Given instruction - Rewrite the part of the material that opens with the line containing "You are a computer-use agent." and closes at the end of the material, swapping "banner" for "announcement" and keeping everything else unchanged. Leave the pictures out of the answer.

══ Entries provided ══

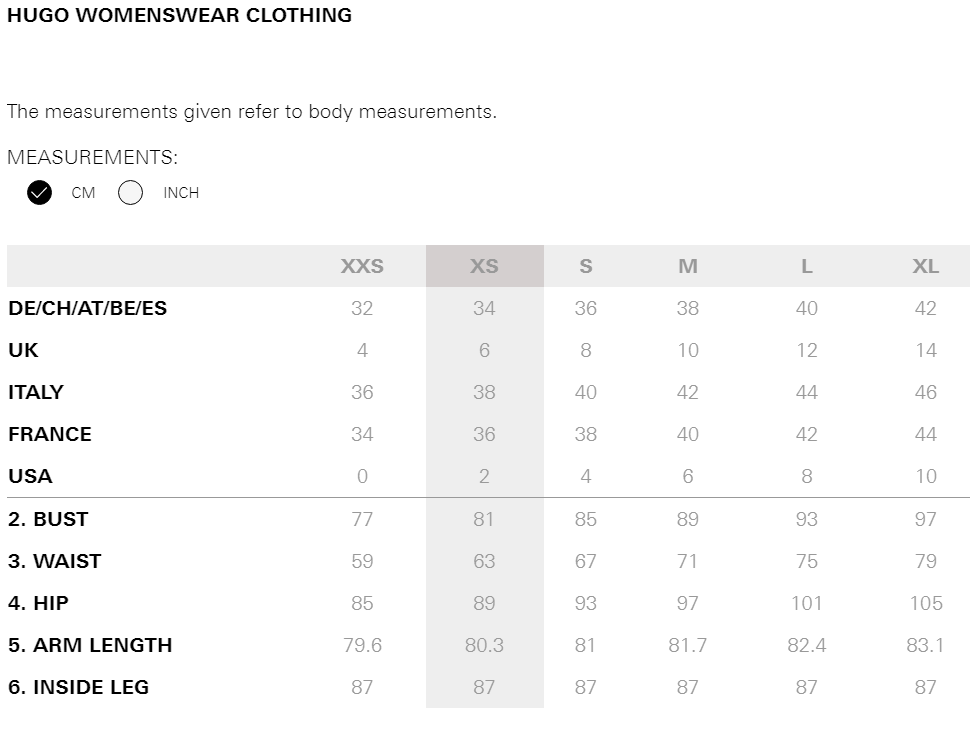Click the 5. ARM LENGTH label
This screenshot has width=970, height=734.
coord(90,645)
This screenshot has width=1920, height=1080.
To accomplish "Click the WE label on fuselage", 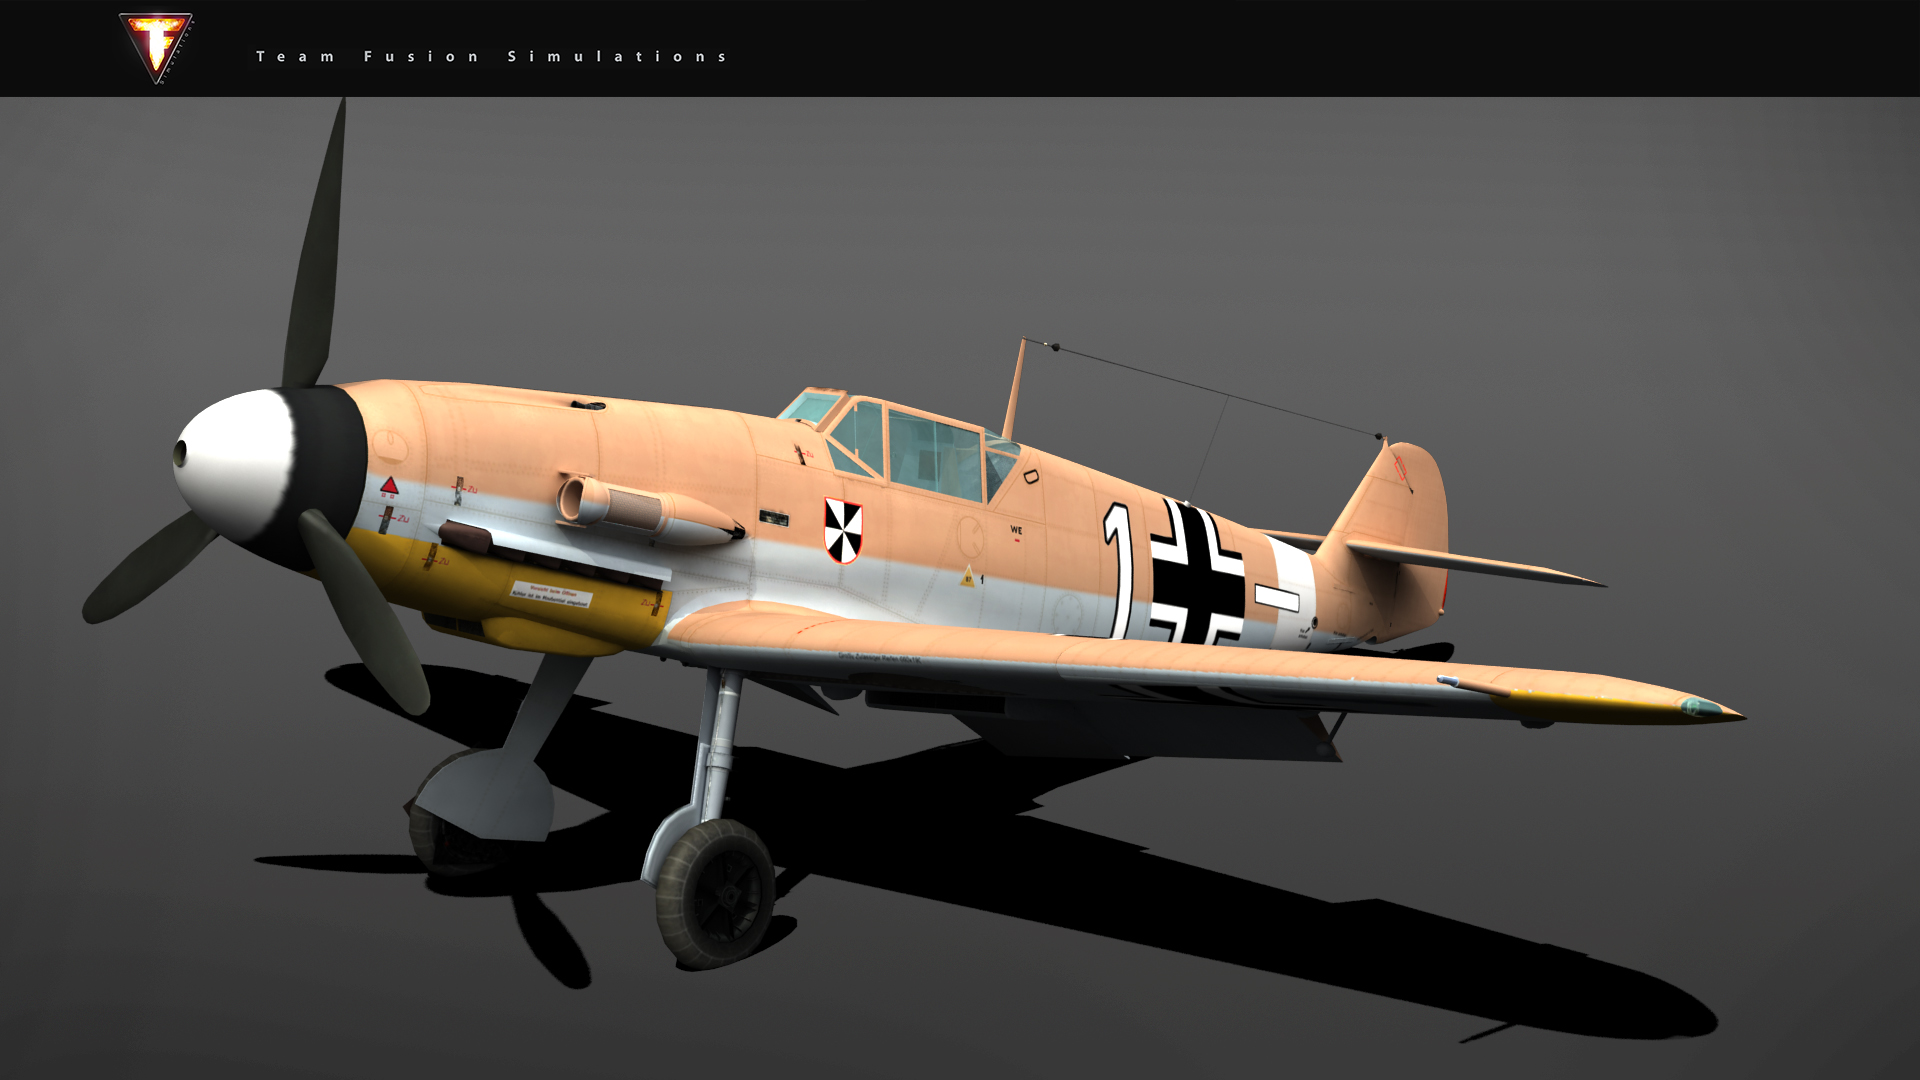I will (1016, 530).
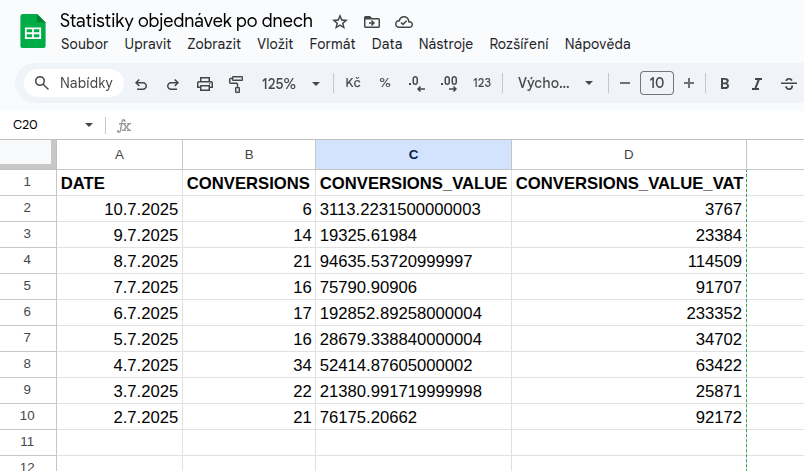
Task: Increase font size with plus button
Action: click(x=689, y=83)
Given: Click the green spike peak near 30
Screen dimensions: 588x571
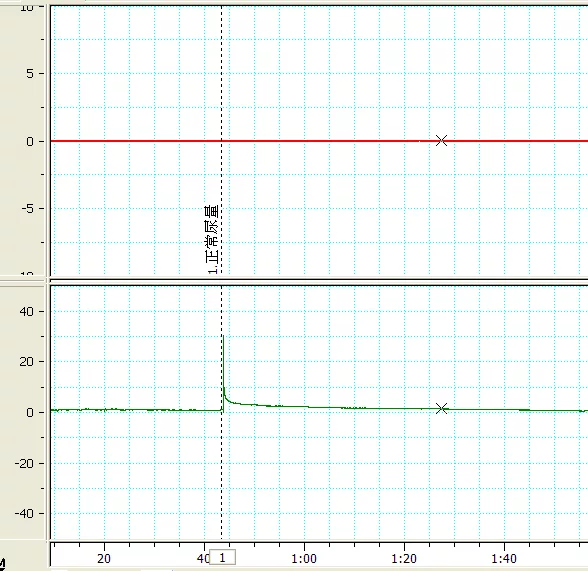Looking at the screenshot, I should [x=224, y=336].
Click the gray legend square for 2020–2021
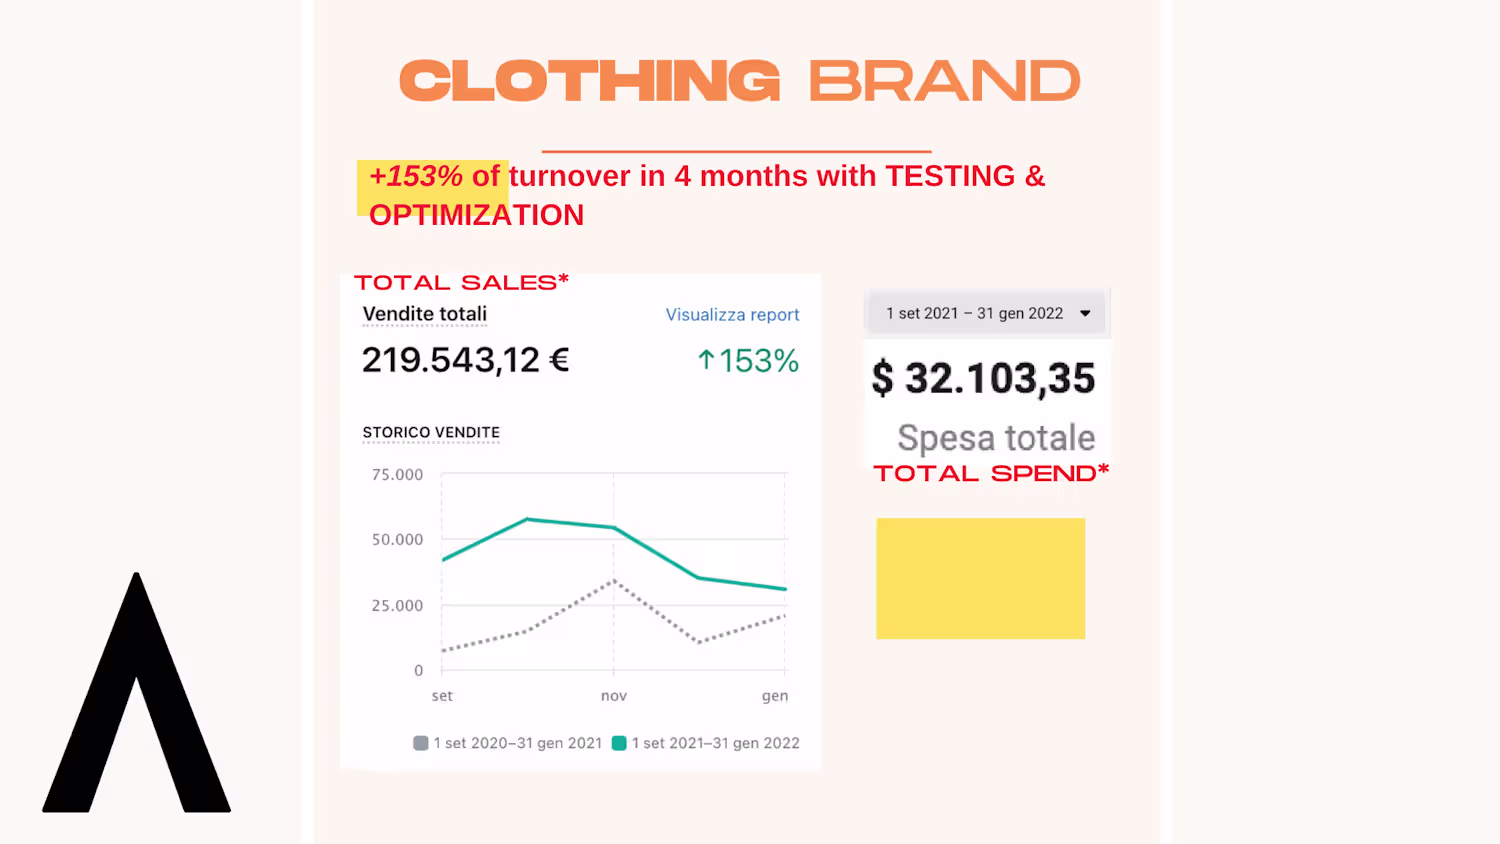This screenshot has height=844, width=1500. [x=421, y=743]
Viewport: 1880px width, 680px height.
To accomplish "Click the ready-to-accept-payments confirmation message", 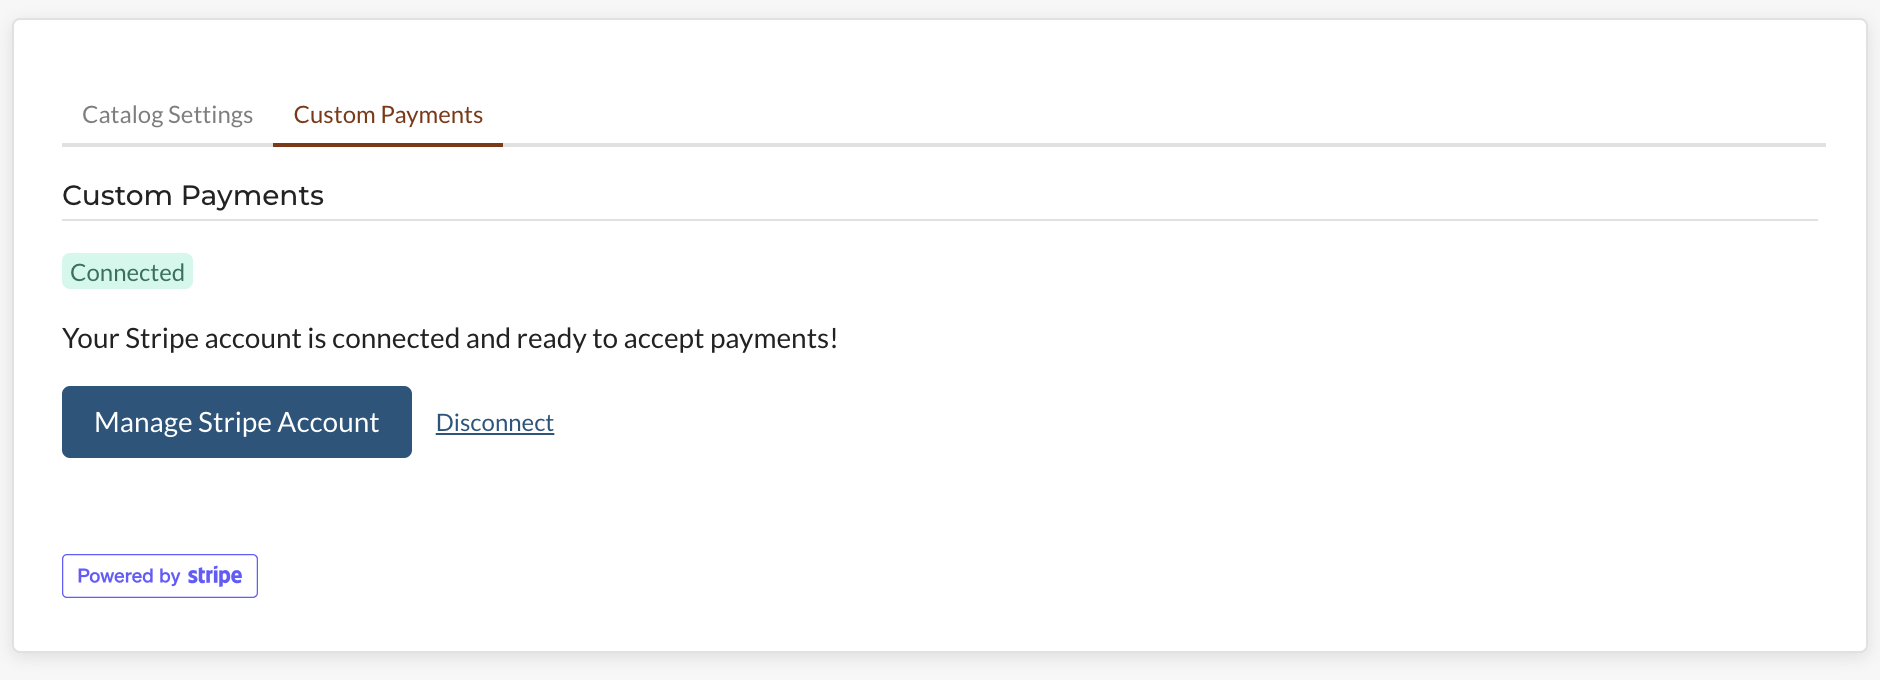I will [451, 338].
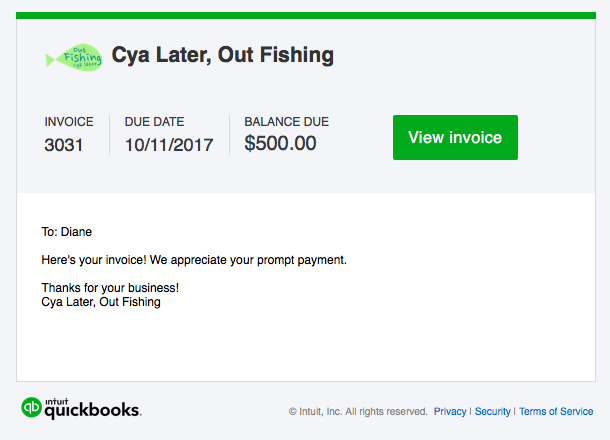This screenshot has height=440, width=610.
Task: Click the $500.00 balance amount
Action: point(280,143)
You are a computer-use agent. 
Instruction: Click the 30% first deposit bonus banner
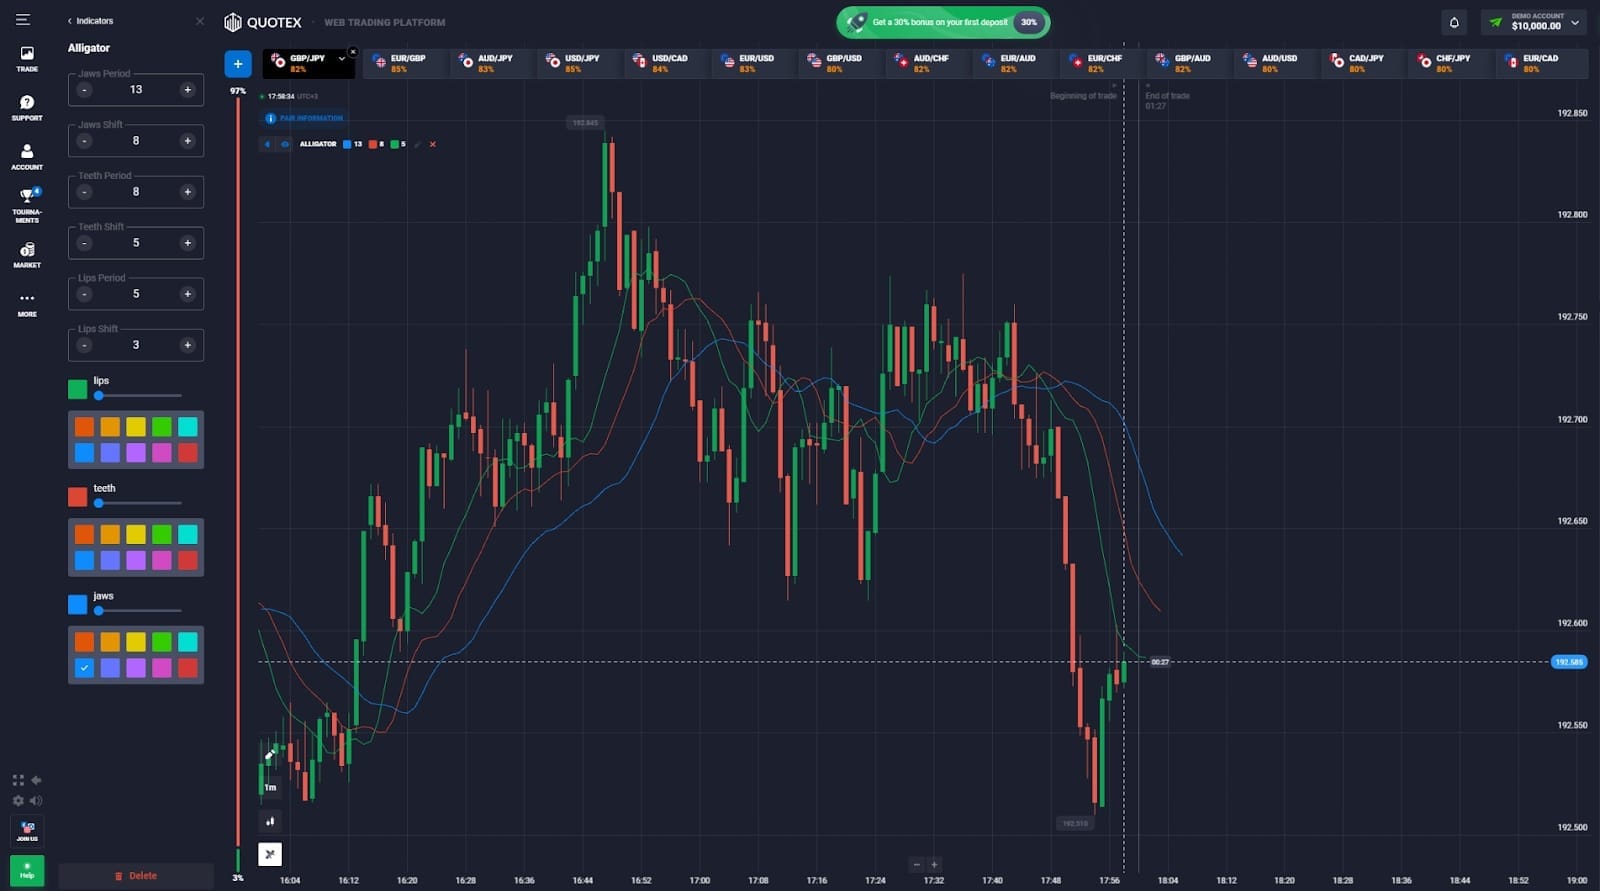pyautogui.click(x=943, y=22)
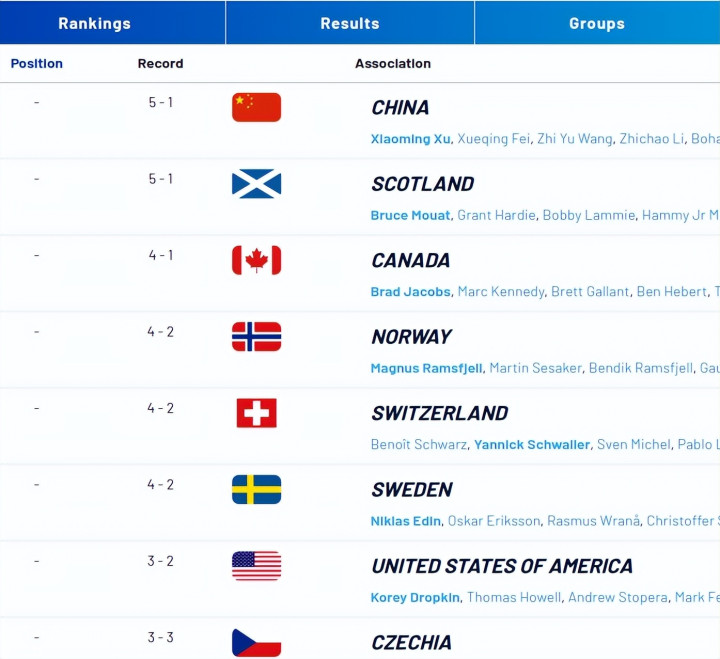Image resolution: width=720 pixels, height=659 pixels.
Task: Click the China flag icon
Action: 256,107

═══

Correct result -
You are a computer-use agent. 
Instruction: Click the 30% first deposit bonus announcement
pyautogui.click(x=943, y=22)
Image resolution: width=720 pixels, height=659 pixels.
Task: Click the China flag icon
Action: 256,107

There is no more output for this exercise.